The building of the Fine Art and Ceramic Museum was completed on January 12, 1870, and was used as the Court of Justice (de Raad van Justitie). The building was known as Paleis van Justitie. During the Japanese occupation, the building was used by KNIL and later after the independence of Indonesia, was used as the Indonesian military dormitory and as the logistic warehouse. In 1967, the building was used as the West Jakarta Mayor Office. In 1974, the building was used as an office for the Jakarta Museum and History Department. The building was officially inaugurated as the Fine Art and Ceramic museum by president Soeharto on August 20, 1976.

== Collection ==
The museum displays the traditional handicraft of Indonesia. The museum also displays paintings by Indonesian painters such as the romanticist painter Raden Saleh and expressionist painter Affandi.
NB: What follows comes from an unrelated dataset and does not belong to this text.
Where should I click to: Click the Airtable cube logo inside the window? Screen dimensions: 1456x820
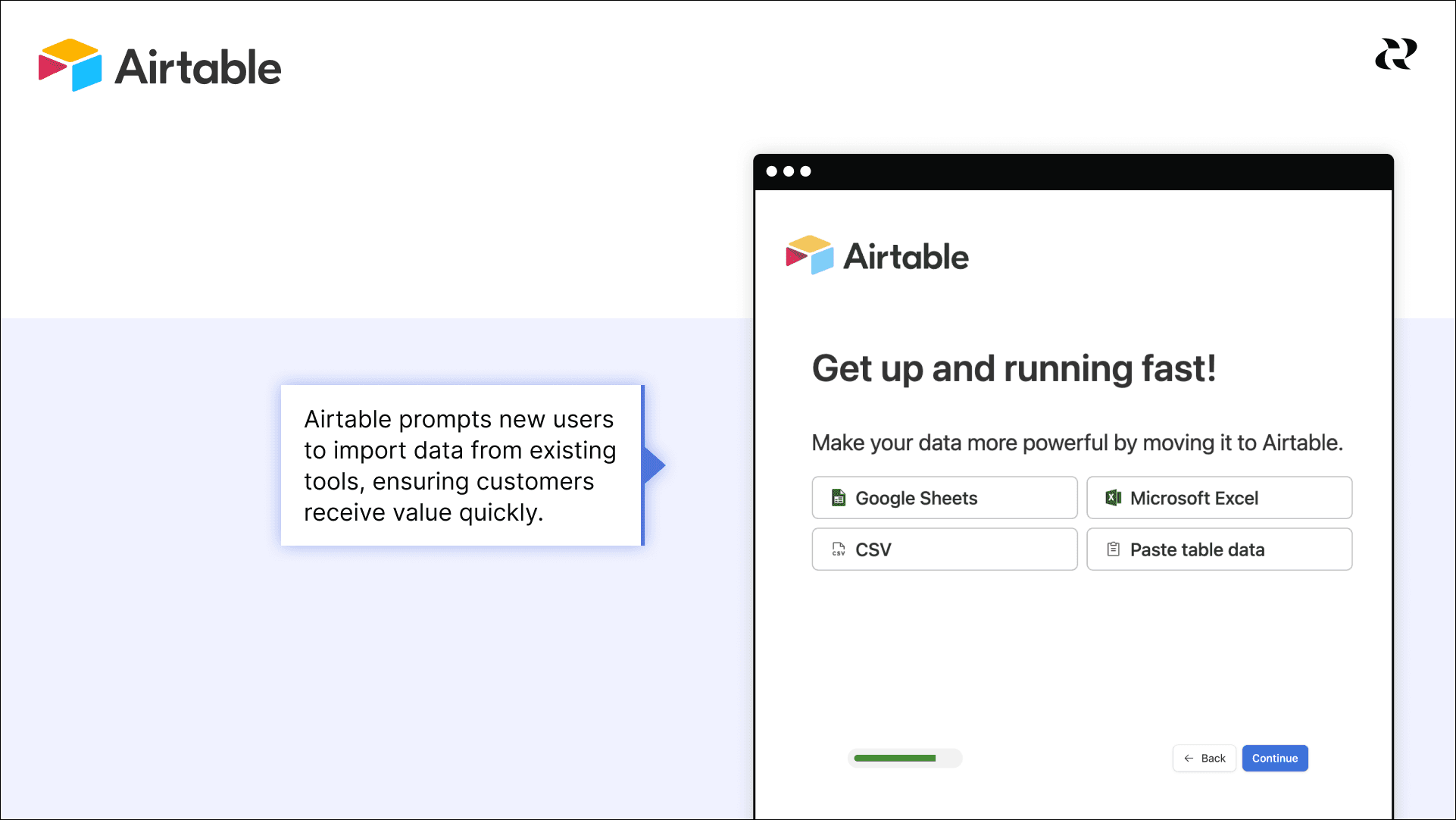pyautogui.click(x=809, y=255)
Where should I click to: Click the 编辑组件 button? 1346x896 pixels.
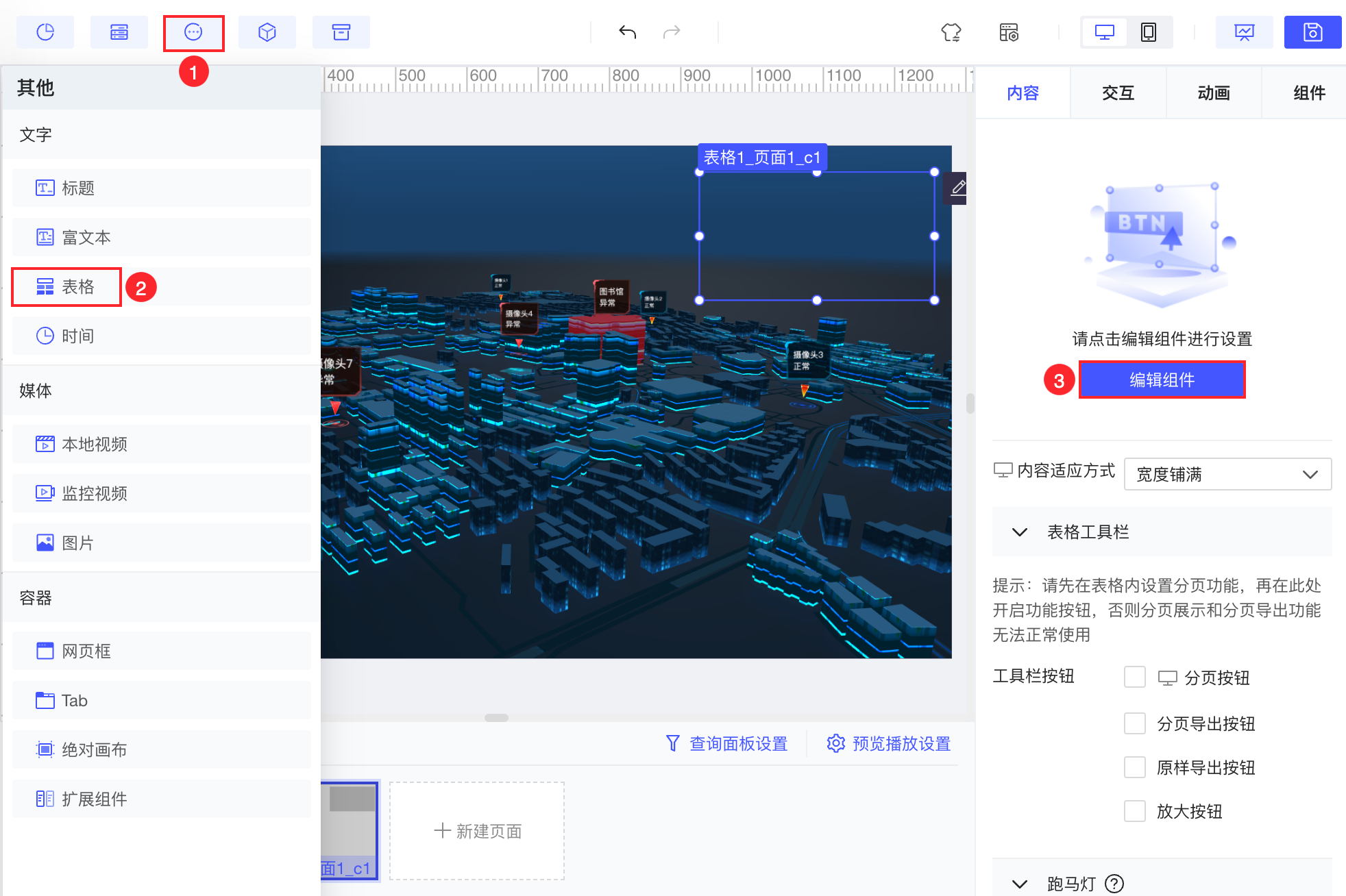click(1162, 379)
The paintings are organized by important period in Indonesian fine arts history: The Raden Saleh Era Room (1880–1890), Hindia Jelita Room (1920s), Persagi Room (1930s), Japanese Occupation Period Room (1942–1945), Pendirian Sanggar ("Founding of Art Studio") Room (1945–1950), Birth of Realism Room (1950s), and the Contemporary Art Room (1960s-now).

The museum also displays traditional ceramics from various areas of Indonesia and contemporary ceramics. There are also ceramic collections from China, Thailand, Vietnam, Japan, and Europe.